Selected text:

----------------------------------------

He ended up stitching one-of-a-kind clothing in the early 1970s,
and for the next dozen years, he dressed rock stars like the
Winter Brothers; Emerson, Lake & Palmer; Cher; and the Stones.
A jacket he designed for Keith Richards hung in a special exhibit
in the Metropolitan Art Museum in New York last year.
He “just got tired” of the clothing scene in the
mid-1980s, so he went back to school and got a degree in architectural
design at the University of Texas, San Antonio. While there,
he got some work at Cyber Kinetics when Woody Smith was running
things. That’s when he started doing nightclubs, “because
I knew how to do lighting plots and draw to scale.” He
knew how to do more than that: His first club, Avalon in Houston
(now City Streets) was such a hit that he went on to do Iguana
Mirage, owned by Keith Black. That would earn him a Lighting
Designer of the Year award, thus cementing his reputation as
an innovator.

----------------------------------------

Exercise requirements:
a – Condense the paragraph of the designer profile that begins "He ended up stitching" into a short bulleted list that keeps its main facts.
b – Which musicians or bands does the designer profile say he dressed? List all of them.
c – Write the next few sentences of the designer profile, picking up after its final sentence.
The material that comes next has no connection to the designer profile.

----------------------------------------

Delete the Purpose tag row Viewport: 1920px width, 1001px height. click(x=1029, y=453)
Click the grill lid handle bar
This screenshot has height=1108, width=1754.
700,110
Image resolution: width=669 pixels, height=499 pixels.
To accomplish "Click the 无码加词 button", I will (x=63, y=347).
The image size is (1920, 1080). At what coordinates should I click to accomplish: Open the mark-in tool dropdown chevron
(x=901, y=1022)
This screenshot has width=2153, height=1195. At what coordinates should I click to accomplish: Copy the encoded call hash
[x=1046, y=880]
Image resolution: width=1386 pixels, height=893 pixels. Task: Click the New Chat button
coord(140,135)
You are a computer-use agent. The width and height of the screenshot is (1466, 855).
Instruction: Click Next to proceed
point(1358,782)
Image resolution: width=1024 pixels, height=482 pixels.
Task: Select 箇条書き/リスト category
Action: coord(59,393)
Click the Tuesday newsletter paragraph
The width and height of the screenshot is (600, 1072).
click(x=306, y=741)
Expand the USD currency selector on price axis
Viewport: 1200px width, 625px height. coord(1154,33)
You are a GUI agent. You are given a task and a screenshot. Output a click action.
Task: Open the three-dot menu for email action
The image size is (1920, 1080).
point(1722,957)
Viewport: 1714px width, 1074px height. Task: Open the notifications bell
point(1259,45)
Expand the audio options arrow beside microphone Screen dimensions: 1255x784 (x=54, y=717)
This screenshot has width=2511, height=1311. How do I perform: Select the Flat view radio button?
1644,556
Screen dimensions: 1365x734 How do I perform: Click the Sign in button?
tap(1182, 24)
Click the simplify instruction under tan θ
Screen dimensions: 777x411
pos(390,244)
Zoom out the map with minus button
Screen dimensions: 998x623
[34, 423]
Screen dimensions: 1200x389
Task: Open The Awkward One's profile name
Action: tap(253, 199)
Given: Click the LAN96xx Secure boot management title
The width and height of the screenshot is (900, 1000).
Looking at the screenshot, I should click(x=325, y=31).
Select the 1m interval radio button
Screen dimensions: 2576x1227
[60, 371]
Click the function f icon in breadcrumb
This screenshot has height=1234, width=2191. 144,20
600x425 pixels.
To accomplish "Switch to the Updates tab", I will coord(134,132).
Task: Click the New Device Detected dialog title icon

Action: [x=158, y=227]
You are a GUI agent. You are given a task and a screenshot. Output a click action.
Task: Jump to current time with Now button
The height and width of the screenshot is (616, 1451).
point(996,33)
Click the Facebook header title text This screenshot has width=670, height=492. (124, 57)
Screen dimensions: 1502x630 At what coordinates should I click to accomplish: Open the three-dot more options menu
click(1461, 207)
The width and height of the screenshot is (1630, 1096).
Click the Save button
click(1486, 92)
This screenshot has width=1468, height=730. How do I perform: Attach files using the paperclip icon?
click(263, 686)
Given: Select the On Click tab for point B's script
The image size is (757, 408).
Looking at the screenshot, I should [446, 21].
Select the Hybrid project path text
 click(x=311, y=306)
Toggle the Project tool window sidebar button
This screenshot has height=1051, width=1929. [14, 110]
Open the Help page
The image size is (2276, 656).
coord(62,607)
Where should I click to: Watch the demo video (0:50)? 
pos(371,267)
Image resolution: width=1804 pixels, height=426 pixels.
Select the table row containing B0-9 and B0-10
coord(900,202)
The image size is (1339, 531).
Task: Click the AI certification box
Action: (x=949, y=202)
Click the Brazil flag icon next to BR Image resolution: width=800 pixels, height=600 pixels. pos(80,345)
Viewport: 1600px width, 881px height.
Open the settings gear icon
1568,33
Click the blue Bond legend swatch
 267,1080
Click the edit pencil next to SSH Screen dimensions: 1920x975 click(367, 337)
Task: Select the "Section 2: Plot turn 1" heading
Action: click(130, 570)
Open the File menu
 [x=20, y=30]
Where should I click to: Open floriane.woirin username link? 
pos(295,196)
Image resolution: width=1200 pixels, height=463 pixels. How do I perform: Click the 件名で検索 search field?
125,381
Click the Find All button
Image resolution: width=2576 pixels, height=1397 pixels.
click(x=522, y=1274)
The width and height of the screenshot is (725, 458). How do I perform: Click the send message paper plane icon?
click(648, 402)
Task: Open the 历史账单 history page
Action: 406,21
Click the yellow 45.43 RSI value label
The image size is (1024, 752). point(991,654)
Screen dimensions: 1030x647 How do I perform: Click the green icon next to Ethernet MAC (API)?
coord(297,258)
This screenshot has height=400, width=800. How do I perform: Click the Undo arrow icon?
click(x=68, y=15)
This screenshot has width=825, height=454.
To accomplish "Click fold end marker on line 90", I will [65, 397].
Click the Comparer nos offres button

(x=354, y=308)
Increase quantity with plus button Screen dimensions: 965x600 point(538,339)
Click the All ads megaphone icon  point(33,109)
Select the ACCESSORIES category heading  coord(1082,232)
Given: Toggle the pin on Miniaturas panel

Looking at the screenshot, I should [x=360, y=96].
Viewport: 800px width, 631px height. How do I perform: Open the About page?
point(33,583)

----------------------------------------

Answers for this exercise:
a –
- Early 1970s to mid-1980s: stitched one-of-a-kind clothing and dressed rock stars, including the Winter Brothers; Emerson, Lake & Palmer; Cher; and the Stones.
- A jacket he made for Keith Richards was in a special exhibit at the Metropolitan Art Museum in New York last year.
- Mid-1980s: tired of the clothing scene, he earned a degree in architectural design at the University of Texas, San Antonio.
- While in school, he worked at Cyber Kinetics under Woody Smith and began designing nightclubs, using his skills with lighting plots and scale drawing.
- His first club, Avalon in Houston (now City Streets), was a hit. It led to Iguana Mirage, owned by Keith Black.
- Iguana Mirage earned him a Lighting Designer of the Year award and cemented his reputation as an innovator.

b –
- The Winter Brothers
- Emerson, Lake & Palmer
- Cher
- The Stones

c –
Has designing clothes for rock stars influenced your
lighting work? I suppose so. I tend to look at things
sculpturally and in three dimensions. I think it’s taught
me how to deal with clients, and being sensitive to their needs
has been helpful [see sidebar].
Then there’s the whole staring-at-a-blank-page thing.
How do you summon the muse? I consider great designs a gift
from God because I don’t know where they come from.
When earning your degree, did you plan on designing
nightclubs? No. I had planned to go into architecture,
but I really loved nightclubs. I love the theatrical aspects,
and the creativity that goes into them. Early on, I got an opportunity
to work for Michael Jackson’s father, who was building
a complex out in Vegas called Joe Jackson Celebrity Plaza. I
moved there to work on that project, but it never got built,
due to money problems.
Has that happened to you often? I’d say 50% of
the projects I’ve worked on have never gotten built. I’ve
gotten paid, but still. Trust, which was to be directly across
from Madison Square Garden, went under before it opened. Same
thing happened to Broadcast, another fantastic project, which
was going to be across the street from Caesar’s Palace
in Vegas.
People can be naïve about this business, and their eyes
get bigger than their wallets. You have to weigh the cost against
the how long the club is going to be popular – usually
an 18-month life expectancy. There are lots of people who “always
wanted to own a club,” but don’t know the nuts and
bolts of the business.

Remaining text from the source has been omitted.